Elle ne saurait donc se réincarner ; par suite, les conceptions et les naissances ne seraient pas dues à la réincarnation d’âmes qui, périodiquement, recommenceraient dans des corps nouveaux de nouvelles existences. Sans doute, Strehlow, tout comme Spencer et Gillen, déclare que, pour les Arunta, le commerce des sexes n’est aucunement la condition déterminante de la génération[2] ; celle-ci serait bien le produit d’opérations mystiques, mais différentes de celles que les précédents observateurs nous avaient fait connaître. Elle aurait lieu par l’une ou l’autre des deux voies suivantes.

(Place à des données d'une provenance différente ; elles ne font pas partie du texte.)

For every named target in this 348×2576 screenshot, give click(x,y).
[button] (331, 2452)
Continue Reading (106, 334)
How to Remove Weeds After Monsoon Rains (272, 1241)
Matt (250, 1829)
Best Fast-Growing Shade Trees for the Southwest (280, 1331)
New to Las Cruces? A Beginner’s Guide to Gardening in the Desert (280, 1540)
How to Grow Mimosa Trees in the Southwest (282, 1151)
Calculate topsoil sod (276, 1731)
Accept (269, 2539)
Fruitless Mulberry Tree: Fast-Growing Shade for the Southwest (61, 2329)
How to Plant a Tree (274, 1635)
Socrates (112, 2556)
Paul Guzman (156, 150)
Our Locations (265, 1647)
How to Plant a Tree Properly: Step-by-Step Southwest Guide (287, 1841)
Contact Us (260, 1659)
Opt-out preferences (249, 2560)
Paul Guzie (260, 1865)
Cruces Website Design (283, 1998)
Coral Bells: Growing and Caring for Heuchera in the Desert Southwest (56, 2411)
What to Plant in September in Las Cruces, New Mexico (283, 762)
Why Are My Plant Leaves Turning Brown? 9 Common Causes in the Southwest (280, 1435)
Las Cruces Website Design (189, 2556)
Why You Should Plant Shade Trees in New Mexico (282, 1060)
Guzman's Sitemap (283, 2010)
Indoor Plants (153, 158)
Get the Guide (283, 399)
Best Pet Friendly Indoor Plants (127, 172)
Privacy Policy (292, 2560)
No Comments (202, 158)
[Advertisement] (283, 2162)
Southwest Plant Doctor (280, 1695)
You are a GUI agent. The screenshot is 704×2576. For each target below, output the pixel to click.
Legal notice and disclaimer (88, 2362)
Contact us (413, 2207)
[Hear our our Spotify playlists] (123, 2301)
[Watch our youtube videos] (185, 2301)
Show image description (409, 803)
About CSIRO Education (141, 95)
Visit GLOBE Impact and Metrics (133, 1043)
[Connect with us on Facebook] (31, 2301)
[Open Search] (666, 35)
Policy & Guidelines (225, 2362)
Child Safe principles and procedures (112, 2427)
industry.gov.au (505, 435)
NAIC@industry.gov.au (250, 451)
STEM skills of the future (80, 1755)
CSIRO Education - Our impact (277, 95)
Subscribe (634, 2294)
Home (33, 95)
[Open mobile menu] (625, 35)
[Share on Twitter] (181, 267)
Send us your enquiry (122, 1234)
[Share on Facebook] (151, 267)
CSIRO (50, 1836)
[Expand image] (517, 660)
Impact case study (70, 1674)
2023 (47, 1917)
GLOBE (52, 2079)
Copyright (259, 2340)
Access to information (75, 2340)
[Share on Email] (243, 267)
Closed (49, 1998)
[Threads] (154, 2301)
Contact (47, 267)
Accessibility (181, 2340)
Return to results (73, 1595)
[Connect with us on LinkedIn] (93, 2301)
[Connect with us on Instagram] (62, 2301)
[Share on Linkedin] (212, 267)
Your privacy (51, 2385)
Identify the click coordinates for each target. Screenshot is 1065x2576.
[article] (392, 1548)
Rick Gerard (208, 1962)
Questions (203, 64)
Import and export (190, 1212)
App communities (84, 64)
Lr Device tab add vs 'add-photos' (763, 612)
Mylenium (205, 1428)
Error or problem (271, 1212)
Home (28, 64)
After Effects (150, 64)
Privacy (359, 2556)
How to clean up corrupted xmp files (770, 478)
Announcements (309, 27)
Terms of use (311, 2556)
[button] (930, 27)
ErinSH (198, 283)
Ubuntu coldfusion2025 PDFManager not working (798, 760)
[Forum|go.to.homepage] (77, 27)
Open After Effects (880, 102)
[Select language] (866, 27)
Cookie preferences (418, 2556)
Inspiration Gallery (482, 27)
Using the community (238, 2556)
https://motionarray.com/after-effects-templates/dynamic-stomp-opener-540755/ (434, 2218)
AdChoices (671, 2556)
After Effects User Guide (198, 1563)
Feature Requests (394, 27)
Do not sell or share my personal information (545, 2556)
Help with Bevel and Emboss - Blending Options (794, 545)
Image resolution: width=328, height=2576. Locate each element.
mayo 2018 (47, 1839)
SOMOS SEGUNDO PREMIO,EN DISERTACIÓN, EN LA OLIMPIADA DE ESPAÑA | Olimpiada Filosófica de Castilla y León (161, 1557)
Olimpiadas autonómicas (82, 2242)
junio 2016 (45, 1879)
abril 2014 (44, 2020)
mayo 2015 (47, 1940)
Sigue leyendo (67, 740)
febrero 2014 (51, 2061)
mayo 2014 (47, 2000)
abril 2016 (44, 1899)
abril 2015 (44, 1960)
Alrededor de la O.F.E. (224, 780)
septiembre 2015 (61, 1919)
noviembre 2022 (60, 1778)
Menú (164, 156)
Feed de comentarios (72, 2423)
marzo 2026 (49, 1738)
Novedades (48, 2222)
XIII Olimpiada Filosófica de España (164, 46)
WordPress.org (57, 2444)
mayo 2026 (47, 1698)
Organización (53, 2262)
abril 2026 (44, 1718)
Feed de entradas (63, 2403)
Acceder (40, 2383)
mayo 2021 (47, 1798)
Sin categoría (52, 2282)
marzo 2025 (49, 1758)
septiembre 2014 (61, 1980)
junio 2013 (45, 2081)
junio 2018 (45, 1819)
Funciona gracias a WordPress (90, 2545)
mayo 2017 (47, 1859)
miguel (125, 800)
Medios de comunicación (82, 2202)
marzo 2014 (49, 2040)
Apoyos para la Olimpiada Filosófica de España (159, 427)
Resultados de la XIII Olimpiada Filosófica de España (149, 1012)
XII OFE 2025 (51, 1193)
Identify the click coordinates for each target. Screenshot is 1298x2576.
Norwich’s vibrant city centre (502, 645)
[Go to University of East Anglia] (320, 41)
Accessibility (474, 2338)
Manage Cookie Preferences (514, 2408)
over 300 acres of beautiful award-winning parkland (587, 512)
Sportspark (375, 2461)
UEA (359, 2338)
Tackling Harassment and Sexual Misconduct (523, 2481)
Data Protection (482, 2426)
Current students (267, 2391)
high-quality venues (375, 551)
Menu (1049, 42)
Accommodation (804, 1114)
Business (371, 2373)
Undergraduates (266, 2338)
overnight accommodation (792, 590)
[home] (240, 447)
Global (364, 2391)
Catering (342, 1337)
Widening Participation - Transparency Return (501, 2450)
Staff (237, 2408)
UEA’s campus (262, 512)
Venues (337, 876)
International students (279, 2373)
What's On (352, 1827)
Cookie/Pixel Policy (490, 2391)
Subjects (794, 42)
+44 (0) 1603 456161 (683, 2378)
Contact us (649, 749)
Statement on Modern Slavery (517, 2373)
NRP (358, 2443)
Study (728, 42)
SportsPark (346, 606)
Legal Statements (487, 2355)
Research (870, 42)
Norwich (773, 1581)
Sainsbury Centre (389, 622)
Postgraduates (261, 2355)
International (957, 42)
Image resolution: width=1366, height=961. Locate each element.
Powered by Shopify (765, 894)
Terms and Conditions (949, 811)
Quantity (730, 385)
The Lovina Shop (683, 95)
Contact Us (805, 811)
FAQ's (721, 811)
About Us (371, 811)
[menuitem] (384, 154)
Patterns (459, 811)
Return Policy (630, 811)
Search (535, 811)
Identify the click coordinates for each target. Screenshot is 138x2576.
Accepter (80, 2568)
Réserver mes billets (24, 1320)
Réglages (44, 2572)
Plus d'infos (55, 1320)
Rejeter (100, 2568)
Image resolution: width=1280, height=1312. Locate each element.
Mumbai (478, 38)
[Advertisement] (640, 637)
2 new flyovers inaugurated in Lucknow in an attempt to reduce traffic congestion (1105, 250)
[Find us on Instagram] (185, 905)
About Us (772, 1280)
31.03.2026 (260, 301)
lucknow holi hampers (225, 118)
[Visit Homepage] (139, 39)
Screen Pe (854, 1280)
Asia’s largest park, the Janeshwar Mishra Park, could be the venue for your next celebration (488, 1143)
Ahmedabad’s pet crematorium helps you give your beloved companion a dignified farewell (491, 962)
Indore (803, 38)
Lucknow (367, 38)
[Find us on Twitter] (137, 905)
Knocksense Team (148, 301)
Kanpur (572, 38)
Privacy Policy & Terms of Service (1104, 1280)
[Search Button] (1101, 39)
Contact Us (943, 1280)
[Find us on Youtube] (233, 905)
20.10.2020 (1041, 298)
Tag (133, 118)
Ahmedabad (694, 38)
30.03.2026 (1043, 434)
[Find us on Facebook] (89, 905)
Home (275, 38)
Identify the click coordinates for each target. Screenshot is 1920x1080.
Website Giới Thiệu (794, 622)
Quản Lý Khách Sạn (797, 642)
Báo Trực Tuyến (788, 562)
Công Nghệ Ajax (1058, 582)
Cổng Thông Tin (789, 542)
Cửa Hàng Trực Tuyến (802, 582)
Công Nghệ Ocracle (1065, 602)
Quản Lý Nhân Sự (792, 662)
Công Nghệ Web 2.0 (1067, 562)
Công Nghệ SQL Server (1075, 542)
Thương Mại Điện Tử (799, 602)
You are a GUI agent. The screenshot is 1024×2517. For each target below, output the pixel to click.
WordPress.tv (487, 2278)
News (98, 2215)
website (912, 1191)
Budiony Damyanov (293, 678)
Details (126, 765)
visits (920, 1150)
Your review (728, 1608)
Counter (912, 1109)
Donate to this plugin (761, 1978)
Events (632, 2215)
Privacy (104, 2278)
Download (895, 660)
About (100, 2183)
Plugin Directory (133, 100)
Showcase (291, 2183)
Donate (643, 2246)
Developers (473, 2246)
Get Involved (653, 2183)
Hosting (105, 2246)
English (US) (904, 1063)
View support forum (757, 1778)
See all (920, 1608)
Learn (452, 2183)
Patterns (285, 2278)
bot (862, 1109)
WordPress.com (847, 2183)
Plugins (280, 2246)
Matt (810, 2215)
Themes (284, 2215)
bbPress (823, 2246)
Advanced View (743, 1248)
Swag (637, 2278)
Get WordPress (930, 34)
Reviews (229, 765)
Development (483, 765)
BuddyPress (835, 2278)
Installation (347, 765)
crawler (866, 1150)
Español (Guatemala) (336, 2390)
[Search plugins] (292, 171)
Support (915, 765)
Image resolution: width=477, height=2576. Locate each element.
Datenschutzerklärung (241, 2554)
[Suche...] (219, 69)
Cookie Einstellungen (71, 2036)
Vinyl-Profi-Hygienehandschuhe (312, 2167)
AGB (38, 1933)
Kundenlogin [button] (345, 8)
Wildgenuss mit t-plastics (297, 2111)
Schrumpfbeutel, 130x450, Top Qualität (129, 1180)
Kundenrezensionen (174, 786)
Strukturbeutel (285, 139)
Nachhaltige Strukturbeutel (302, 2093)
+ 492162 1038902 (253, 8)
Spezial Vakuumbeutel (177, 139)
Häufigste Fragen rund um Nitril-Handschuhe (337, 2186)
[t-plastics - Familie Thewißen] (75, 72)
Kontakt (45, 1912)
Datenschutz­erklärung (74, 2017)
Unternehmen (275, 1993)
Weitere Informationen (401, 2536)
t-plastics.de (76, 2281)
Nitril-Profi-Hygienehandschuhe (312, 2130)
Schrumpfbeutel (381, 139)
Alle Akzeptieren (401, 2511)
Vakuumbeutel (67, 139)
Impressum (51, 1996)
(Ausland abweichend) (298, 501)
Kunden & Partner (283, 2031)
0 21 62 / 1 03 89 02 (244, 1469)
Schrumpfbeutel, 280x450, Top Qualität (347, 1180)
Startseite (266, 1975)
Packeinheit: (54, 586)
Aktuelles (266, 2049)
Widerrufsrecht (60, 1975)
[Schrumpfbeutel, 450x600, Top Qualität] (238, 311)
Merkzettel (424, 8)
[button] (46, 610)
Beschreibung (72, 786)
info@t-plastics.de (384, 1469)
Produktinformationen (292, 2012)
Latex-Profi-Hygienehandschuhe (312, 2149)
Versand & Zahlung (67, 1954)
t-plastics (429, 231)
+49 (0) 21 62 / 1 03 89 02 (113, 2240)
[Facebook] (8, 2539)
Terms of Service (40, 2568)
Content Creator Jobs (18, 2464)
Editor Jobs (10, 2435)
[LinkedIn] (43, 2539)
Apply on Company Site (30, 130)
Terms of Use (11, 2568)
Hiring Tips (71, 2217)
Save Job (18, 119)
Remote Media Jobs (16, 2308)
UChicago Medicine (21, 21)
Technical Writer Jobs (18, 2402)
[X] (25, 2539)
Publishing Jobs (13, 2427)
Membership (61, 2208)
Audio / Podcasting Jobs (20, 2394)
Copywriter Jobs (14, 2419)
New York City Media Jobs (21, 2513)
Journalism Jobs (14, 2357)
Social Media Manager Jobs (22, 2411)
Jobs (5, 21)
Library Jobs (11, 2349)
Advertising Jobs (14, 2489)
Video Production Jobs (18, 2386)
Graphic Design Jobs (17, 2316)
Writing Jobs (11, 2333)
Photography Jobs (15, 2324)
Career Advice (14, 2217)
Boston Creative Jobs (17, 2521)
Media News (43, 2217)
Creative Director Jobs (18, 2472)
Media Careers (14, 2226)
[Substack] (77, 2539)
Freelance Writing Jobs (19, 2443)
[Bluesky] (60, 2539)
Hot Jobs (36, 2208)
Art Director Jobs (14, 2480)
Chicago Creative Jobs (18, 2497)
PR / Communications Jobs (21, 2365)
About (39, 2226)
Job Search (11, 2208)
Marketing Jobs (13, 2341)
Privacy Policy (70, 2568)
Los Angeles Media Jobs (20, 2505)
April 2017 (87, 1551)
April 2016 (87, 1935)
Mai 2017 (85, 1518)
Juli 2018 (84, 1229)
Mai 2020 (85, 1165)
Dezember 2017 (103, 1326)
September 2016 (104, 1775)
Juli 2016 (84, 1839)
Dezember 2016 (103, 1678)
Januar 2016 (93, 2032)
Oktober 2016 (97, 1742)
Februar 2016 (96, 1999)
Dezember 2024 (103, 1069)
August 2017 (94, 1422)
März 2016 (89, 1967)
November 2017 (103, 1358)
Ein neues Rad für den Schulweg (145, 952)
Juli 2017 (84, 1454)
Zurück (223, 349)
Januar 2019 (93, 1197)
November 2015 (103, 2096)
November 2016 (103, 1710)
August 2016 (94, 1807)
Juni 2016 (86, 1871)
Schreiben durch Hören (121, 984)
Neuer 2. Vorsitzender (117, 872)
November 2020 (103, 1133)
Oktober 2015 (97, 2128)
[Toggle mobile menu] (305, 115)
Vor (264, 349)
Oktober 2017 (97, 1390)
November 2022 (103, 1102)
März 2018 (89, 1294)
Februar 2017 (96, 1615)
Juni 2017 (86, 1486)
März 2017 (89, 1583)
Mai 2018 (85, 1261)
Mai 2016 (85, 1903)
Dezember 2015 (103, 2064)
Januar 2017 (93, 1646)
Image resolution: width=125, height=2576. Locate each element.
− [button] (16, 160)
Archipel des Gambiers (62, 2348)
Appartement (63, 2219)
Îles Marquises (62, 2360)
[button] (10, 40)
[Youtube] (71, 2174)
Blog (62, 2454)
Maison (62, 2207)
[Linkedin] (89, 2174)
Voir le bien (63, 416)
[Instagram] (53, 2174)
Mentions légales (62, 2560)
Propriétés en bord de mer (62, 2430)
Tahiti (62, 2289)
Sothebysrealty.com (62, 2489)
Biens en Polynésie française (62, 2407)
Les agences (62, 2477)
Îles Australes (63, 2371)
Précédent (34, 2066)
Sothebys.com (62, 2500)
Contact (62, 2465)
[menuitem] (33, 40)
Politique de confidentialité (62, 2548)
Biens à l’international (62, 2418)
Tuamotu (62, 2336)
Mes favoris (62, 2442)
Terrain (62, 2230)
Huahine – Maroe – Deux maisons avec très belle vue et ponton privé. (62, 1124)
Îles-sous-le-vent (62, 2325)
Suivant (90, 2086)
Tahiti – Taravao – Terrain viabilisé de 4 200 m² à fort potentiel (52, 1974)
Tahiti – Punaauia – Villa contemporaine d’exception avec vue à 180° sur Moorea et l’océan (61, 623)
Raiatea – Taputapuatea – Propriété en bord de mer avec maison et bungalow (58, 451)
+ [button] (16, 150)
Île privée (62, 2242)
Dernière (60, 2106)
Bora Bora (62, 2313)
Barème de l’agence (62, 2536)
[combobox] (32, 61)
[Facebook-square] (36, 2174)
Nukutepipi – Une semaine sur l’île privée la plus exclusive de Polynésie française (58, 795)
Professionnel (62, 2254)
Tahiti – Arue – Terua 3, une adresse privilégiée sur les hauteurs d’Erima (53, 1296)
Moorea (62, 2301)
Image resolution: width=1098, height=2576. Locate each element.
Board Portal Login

Partout où un ancêtre de l’Alcheringa[3] est censé s’être enfoncé dans le sol, se trouve soit un rocher soit un arbre qui représente son corps. On appelle nanja, suivant Spencer et Gillen[4] ngarra, suivant Strehlow[5], l’arbre ou

  1. Strehlow, I, p. 15-16. Pour les Loritja, v. Strehlow, II, p. 7.
  2. Strehlow va jusqu’à dire que les relations sexuelles ne sont même pas considérées comme une condition nécessaire, une sorte de préparation à la conception (Il, p. 52, n. 7). Il ajoute, il est vrai, quelques lignes plus bas, que les vieillards savent parfaitement quel rapport unit le commerce charnel et la génération et que, pour ce qui regarde les animaux, les enfants eux-mêmes sont au courant. Ce qui ne laisse pas d’affaiblir un peu la portée de sa première affirmation.
  3. Nous employons, en général, la terminologie de Spencer et Gillen plutôt que celle de Strehlow, parce que la première est, dès à présent, consacrée par un long usage.
  4. Nat. Tr., p. 124, 513.
  5. I, p. 5. Ngarra, suivant Strehlow, signifie éternel. Chez les Loritja, il n’y a que des rochers qui jouent ce rôle.